Task item: Two lines in the listing below mark the span: one contains "Explore (451, 28)" and one contains "freeride (613, 672)". Reproduce both of them and everything between, exactly.

Available records:
****************
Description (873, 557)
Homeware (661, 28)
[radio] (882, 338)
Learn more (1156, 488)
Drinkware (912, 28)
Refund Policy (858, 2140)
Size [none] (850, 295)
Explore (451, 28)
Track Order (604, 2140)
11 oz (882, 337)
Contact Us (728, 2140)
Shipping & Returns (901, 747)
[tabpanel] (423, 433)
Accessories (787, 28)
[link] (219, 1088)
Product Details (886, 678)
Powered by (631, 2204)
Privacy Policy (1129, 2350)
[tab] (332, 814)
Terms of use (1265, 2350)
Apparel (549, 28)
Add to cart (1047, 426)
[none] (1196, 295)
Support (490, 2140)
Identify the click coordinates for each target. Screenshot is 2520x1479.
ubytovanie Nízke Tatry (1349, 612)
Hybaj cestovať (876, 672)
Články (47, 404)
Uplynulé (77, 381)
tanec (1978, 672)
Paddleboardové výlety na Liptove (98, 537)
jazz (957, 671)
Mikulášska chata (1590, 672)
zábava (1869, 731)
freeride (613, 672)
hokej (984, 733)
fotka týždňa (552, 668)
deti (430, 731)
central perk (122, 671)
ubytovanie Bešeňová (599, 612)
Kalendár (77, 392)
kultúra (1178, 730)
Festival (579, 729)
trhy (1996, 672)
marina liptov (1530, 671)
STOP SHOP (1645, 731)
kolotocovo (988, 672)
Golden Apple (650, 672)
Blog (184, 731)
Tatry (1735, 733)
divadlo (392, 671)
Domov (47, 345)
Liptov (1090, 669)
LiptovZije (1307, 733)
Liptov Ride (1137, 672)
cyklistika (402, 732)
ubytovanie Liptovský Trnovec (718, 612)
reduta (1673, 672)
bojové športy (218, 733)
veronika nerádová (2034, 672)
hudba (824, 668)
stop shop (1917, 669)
****************
Response for this exercise:
Explore (451, 28)
Track Order (604, 2140)
11 oz (882, 337)
Contact Us (728, 2140)
Shipping & Returns (901, 747)
[tabpanel] (423, 433)
Accessories (787, 28)
[link] (219, 1088)
Product Details (886, 678)
Powered by (631, 2204)
Privacy Policy (1129, 2350)
[tab] (332, 814)
Terms of use (1265, 2350)
Apparel (549, 28)
Add to cart (1047, 426)
[none] (1196, 295)
Support (490, 2140)
Identify the click coordinates for each target. Screenshot is 2520x1479.
ubytovanie Nízke Tatry (1349, 612)
Hybaj cestovať (876, 672)
Články (47, 404)
Uplynulé (77, 381)
tanec (1978, 672)
Paddleboardové výlety na Liptove (98, 537)
jazz (957, 671)
Mikulášska chata (1590, 672)
zábava (1869, 731)
freeride (613, 672)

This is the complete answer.